(Given exercise): Reproduce word for word the lines of the data below, starting at the line that contains "The image size is (1280, 720)." and ending at the line that contains "tap(506, 352)".

* begin Entries provided *

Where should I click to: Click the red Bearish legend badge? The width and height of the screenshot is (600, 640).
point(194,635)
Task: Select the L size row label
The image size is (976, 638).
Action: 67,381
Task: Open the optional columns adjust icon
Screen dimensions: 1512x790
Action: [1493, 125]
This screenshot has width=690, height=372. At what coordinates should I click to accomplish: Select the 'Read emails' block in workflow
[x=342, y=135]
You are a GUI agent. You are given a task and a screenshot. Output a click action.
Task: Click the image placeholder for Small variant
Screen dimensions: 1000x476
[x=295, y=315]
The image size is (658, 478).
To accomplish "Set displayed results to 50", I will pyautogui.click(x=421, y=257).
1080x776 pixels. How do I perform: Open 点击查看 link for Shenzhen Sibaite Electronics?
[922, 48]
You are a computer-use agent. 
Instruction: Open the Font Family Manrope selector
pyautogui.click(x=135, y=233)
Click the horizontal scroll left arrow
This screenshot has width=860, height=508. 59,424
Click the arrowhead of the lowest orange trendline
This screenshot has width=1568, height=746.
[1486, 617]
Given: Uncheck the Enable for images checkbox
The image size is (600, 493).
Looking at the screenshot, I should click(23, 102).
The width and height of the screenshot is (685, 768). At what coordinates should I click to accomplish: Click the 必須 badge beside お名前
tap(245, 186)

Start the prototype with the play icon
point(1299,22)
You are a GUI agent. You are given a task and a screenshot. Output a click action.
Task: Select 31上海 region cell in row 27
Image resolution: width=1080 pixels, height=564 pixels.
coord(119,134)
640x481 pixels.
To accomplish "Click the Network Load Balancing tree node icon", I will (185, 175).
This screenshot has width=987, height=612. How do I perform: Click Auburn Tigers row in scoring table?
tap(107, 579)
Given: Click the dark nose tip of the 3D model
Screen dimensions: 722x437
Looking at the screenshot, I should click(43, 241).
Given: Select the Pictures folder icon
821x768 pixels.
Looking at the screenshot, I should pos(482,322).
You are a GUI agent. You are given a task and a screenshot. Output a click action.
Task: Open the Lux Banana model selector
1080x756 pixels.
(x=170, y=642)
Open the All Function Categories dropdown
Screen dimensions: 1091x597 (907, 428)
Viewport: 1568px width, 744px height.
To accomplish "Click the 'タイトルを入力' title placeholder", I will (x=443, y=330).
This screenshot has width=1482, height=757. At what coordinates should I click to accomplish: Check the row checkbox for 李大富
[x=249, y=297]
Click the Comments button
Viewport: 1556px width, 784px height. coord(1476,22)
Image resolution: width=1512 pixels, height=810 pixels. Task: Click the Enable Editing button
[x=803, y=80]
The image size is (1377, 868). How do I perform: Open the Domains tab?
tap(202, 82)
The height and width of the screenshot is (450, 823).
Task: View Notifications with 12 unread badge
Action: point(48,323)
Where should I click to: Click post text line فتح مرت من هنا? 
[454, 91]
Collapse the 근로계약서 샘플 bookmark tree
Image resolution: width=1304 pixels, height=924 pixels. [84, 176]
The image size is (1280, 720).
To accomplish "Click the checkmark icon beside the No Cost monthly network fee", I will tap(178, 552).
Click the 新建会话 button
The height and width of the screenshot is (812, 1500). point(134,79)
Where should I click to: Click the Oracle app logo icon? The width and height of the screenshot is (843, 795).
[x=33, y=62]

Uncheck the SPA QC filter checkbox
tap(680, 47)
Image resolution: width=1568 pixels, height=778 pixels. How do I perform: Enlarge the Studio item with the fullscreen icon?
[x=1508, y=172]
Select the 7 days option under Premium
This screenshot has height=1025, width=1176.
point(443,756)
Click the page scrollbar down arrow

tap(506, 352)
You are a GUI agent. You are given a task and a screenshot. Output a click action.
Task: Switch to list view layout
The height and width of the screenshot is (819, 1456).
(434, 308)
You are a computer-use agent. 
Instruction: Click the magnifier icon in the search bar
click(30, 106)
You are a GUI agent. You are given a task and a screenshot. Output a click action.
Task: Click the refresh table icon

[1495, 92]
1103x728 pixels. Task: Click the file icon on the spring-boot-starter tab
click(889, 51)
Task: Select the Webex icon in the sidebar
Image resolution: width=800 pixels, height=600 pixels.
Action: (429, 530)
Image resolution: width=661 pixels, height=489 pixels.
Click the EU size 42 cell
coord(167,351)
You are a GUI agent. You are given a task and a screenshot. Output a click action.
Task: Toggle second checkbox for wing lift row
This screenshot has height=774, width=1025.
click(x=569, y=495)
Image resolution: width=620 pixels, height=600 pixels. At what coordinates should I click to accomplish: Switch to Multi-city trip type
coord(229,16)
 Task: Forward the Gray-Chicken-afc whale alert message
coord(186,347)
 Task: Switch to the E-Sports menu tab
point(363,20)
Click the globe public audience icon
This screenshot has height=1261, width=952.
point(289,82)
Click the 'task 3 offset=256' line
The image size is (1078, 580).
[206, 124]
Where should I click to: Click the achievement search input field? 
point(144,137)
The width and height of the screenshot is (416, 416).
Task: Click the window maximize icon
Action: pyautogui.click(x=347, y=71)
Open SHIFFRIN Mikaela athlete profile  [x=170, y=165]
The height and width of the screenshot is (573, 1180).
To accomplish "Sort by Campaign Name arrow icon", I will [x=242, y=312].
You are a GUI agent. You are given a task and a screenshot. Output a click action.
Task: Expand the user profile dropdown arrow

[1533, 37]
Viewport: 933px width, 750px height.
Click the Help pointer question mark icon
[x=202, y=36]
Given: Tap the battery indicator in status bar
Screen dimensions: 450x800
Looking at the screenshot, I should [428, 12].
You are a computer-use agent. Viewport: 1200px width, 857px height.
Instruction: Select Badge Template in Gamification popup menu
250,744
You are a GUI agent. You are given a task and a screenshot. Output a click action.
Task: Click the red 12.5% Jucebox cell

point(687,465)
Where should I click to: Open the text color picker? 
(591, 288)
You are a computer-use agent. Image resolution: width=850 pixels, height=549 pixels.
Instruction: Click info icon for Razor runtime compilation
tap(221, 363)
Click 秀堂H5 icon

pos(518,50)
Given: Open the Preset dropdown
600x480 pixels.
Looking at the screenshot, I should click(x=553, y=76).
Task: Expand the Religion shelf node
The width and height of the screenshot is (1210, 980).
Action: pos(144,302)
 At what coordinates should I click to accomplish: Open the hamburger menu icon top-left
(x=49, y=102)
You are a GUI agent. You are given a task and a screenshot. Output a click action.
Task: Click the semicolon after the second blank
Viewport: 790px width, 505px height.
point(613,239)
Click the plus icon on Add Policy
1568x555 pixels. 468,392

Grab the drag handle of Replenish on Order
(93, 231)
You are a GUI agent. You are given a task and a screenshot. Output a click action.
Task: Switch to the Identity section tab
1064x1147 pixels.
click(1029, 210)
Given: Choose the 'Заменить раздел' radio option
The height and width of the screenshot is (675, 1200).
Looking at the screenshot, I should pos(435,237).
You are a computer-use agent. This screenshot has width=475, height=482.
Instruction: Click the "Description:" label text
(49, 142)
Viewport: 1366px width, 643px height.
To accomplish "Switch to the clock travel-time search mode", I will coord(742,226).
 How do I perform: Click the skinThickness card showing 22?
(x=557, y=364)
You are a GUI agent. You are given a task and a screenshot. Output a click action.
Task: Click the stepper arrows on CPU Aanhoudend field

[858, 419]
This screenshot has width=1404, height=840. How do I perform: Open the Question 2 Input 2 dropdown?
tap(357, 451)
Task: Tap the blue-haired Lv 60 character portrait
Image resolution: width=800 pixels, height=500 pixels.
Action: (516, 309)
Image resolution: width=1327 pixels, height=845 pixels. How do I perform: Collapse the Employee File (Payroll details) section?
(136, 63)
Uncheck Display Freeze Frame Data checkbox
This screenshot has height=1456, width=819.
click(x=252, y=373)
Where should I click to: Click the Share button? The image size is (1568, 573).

* end Entries provided *

(Solution):
The image size is (1280, 720).
To accomplish "Click the checkmark icon beside the No Cost monthly network fee", I will tap(178, 552).
Click the 新建会话 button
The height and width of the screenshot is (812, 1500). point(134,79)
Where should I click to: Click the Oracle app logo icon? The width and height of the screenshot is (843, 795).
[x=33, y=62]

Uncheck the SPA QC filter checkbox
tap(680, 47)
Image resolution: width=1568 pixels, height=778 pixels. How do I perform: Enlarge the Studio item with the fullscreen icon?
[x=1508, y=172]
Select the 7 days option under Premium
This screenshot has height=1025, width=1176.
point(443,756)
Click the page scrollbar down arrow

tap(506, 352)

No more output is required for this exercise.